"""

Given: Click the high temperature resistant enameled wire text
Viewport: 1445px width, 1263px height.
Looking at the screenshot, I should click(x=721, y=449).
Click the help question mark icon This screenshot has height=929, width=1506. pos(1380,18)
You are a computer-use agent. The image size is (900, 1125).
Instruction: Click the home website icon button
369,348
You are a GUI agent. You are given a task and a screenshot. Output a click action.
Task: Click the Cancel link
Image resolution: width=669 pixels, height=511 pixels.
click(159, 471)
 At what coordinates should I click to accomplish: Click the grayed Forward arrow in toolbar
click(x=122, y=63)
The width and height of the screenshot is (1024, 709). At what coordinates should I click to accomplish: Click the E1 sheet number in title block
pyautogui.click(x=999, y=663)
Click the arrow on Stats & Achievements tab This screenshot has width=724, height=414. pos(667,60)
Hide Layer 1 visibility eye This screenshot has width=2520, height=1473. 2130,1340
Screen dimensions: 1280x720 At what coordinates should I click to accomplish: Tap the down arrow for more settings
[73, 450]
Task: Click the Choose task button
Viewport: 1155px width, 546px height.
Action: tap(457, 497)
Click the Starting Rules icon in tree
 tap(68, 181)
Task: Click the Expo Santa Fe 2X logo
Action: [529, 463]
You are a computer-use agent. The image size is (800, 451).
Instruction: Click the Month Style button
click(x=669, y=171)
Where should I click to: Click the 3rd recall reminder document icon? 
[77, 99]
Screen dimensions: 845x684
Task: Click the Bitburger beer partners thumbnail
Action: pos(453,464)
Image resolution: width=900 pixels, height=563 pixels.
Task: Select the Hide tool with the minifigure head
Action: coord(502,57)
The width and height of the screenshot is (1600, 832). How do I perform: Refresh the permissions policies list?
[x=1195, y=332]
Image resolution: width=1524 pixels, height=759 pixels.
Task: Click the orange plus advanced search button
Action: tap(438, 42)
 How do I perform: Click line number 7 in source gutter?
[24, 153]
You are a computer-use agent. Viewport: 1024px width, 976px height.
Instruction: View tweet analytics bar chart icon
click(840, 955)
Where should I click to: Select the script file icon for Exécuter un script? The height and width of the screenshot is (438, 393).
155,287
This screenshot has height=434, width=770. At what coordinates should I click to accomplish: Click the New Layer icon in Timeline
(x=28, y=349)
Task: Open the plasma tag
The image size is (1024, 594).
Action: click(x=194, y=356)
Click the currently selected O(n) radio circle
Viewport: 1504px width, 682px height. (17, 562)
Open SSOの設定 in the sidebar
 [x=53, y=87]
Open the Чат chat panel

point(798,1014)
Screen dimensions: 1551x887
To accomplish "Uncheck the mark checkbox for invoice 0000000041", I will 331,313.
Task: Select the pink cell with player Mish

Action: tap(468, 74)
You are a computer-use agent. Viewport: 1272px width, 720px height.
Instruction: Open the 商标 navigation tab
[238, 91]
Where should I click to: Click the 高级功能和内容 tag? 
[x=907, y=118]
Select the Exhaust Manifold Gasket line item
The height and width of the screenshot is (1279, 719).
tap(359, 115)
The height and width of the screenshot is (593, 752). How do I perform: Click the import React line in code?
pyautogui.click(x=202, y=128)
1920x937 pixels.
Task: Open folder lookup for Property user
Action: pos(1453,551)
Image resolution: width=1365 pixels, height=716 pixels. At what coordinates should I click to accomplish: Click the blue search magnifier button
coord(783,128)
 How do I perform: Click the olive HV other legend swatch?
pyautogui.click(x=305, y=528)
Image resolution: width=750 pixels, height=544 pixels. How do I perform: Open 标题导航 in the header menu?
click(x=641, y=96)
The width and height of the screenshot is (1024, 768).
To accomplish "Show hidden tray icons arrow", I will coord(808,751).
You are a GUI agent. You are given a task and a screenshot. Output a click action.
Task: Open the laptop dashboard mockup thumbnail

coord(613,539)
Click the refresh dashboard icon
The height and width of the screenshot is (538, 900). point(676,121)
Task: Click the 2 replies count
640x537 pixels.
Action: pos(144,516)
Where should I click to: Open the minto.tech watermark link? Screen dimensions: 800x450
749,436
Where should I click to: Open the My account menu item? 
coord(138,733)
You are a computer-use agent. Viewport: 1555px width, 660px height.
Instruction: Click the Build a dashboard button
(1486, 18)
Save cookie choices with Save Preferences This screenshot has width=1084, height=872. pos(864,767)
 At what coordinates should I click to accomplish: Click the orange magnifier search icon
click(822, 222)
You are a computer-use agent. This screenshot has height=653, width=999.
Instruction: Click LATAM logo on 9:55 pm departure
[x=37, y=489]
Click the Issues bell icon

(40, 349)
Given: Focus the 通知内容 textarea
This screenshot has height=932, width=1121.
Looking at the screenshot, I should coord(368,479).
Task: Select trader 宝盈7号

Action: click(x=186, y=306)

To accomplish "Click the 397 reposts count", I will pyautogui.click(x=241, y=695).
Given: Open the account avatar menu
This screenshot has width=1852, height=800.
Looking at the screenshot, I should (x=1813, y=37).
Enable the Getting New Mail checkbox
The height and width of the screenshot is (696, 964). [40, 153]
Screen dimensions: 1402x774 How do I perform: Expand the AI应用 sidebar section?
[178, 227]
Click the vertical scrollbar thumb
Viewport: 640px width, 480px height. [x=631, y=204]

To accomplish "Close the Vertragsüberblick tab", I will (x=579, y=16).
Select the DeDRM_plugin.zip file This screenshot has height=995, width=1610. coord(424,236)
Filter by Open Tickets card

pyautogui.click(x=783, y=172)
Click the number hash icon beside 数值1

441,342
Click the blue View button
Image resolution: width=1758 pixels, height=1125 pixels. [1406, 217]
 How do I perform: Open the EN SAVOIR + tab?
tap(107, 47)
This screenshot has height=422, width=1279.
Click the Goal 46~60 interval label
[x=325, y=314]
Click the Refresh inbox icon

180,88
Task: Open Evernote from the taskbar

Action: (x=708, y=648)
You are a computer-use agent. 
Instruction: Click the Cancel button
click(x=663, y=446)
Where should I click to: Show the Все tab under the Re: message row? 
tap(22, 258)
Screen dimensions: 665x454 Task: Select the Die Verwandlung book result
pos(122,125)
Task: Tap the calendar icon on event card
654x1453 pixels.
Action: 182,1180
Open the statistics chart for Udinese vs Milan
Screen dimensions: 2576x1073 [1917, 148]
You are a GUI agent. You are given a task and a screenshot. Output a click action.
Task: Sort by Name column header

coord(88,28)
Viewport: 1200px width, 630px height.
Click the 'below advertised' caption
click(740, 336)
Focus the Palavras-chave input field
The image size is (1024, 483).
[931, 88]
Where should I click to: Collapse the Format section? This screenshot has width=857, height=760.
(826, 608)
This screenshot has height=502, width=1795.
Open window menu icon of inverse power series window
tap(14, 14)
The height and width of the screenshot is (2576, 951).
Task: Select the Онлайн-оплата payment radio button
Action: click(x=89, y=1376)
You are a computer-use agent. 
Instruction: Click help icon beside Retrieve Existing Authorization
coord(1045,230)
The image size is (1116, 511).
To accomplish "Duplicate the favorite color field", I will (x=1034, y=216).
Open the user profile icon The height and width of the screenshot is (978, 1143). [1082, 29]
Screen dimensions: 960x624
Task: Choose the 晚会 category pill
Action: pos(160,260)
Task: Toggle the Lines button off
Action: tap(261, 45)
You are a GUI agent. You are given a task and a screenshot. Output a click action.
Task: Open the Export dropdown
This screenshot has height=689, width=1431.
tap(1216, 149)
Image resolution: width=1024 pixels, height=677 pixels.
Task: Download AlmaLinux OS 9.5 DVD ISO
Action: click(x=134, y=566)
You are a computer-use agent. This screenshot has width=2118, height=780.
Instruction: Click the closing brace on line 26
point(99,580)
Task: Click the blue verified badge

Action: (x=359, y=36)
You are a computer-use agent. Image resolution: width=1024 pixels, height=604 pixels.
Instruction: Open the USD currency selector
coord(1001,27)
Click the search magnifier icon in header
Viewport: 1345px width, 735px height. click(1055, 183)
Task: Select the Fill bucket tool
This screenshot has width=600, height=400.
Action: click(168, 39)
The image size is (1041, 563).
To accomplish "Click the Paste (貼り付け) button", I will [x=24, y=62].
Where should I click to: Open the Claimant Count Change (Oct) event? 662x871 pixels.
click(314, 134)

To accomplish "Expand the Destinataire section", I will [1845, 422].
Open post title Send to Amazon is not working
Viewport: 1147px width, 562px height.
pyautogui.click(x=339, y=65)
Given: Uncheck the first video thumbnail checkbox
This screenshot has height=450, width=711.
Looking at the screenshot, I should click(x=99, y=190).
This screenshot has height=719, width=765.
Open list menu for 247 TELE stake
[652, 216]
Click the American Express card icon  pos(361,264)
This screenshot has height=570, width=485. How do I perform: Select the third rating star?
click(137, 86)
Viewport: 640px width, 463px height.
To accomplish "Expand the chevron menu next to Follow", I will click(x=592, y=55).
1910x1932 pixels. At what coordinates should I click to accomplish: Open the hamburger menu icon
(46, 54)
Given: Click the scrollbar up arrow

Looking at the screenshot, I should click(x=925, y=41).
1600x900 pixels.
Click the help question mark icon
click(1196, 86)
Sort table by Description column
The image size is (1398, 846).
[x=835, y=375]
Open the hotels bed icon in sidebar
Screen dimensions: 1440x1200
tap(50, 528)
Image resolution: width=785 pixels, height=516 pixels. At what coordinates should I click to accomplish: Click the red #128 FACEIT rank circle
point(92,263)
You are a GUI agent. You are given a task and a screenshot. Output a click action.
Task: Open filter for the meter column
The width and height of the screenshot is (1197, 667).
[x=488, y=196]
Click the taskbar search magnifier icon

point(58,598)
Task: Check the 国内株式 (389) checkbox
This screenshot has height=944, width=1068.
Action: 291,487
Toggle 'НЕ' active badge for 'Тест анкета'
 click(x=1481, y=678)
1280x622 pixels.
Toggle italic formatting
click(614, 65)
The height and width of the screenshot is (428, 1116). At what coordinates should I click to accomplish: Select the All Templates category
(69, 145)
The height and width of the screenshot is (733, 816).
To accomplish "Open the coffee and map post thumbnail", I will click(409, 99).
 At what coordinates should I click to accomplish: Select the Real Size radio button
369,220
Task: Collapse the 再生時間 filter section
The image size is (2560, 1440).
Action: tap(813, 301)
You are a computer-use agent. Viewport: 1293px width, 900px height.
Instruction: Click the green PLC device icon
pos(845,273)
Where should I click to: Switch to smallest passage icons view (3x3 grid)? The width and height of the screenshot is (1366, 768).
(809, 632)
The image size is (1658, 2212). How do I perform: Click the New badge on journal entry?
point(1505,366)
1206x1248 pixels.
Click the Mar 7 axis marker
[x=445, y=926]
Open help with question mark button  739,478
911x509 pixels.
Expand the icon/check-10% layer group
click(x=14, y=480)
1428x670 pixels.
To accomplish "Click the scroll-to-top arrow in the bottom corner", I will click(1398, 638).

"""

▶ _Exercise requirements_: Report only the number of lines in the data above that contain "Uncheck".

▶ _Answer to this exercise_: 2